◆ **EXERCISE GOAL**:
Could you show each line of the records that contains the word "agent"?

◆ **THE DATA**:
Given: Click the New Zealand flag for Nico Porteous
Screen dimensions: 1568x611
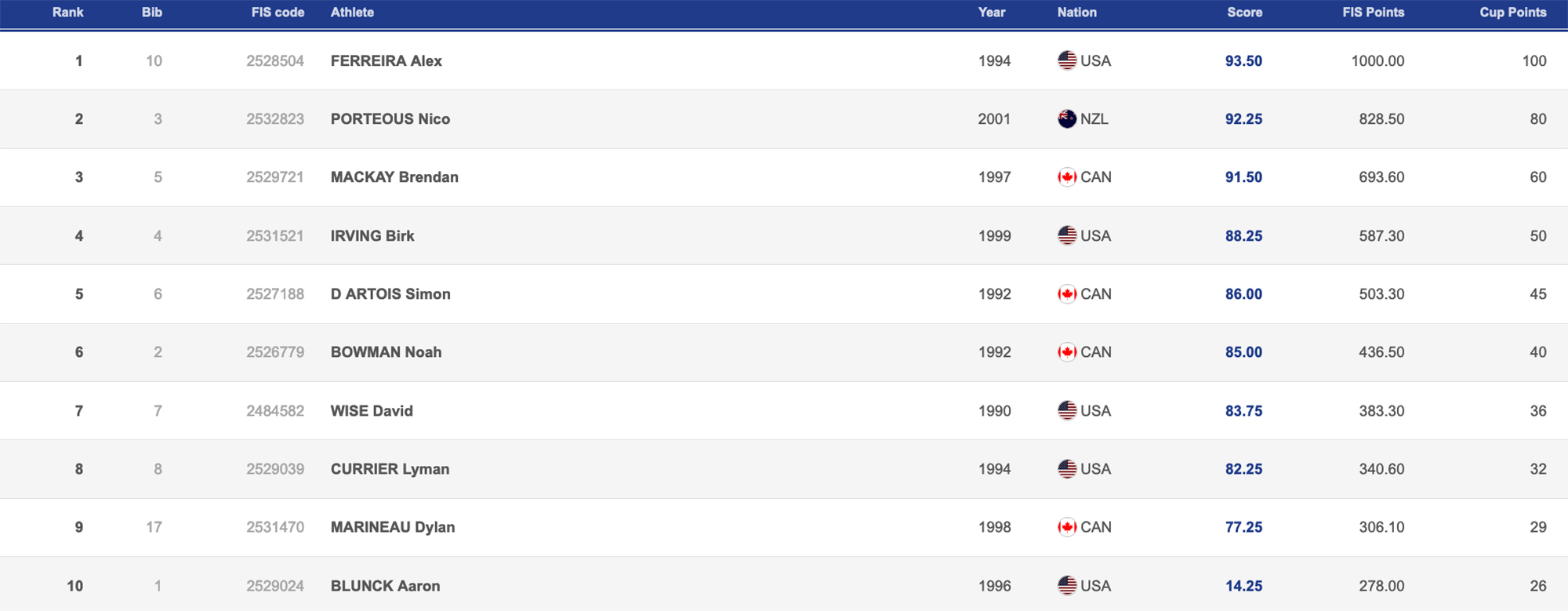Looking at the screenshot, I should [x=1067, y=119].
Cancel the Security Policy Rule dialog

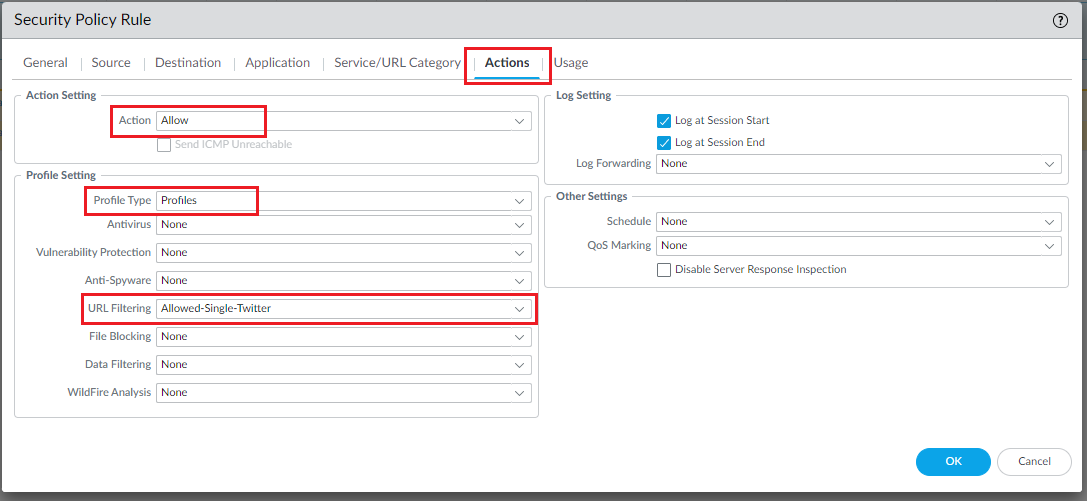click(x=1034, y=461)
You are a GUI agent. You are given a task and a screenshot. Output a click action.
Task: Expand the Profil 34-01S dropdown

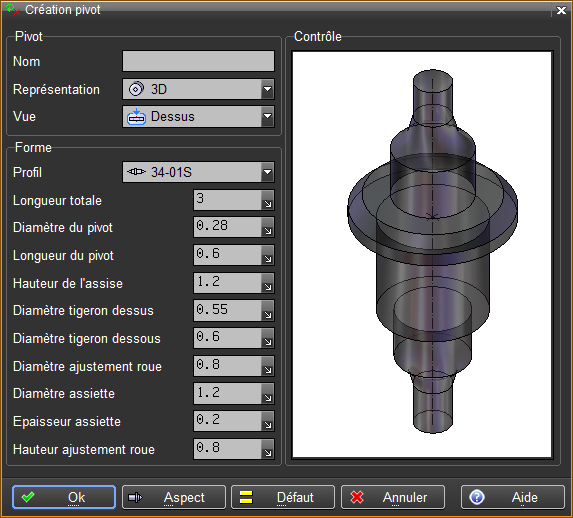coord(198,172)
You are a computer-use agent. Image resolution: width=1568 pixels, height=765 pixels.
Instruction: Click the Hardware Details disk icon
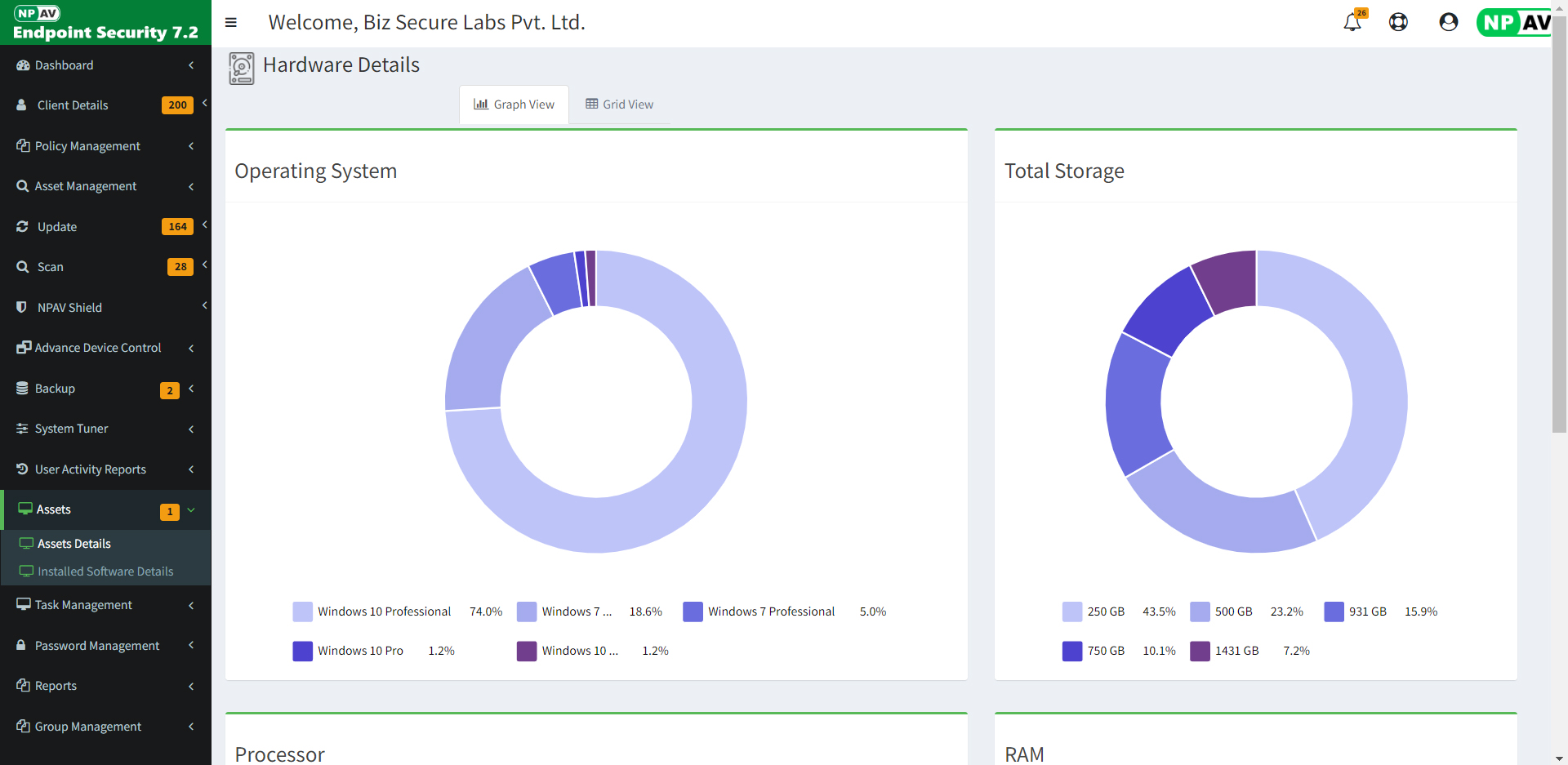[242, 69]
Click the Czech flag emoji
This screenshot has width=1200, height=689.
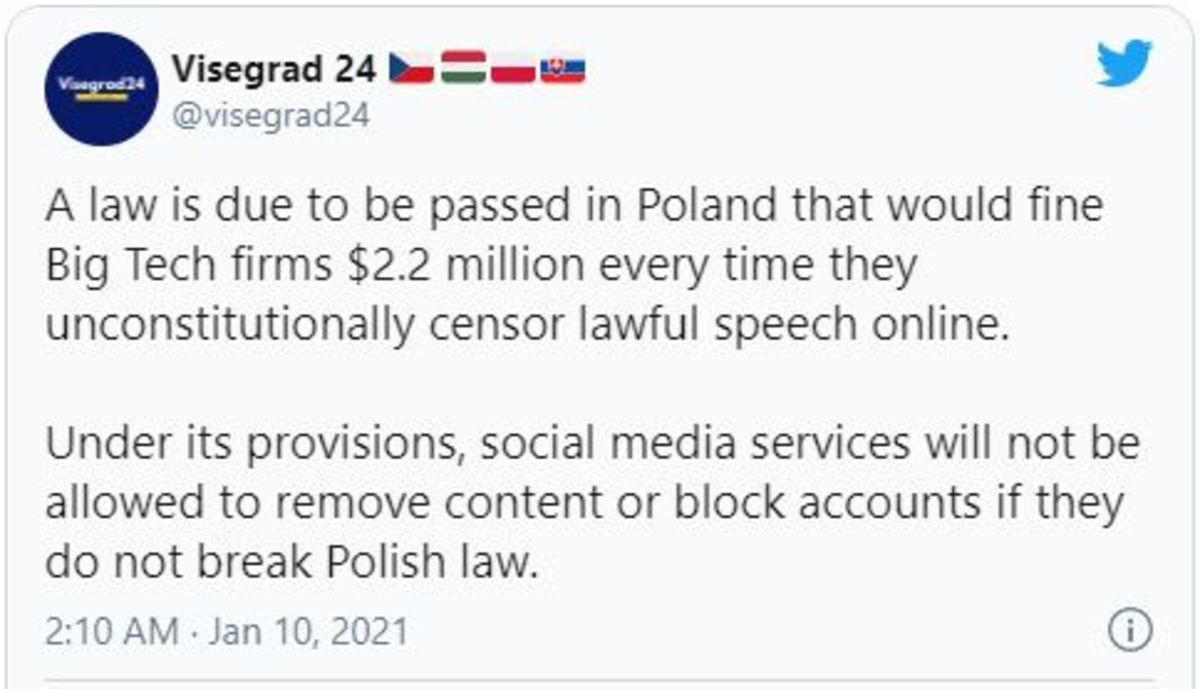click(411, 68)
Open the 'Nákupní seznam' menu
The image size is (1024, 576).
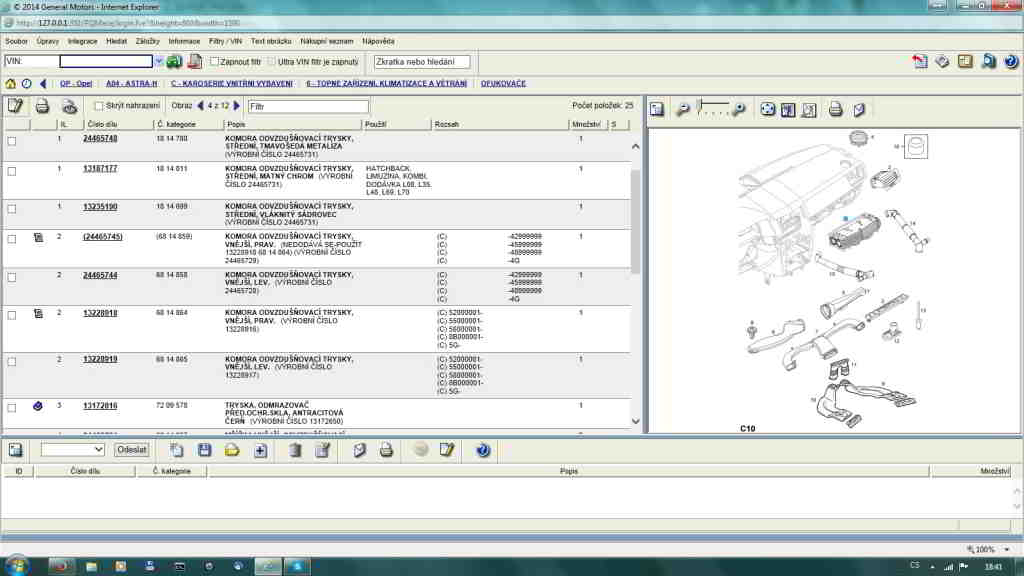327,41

◆ **ANSWER SECTION**:
You are a GUI agent. You are given a task and a screenshot. Output a click action.
You are a computer-use agent. Image resolution: width=1568 pixels, height=765 pixels.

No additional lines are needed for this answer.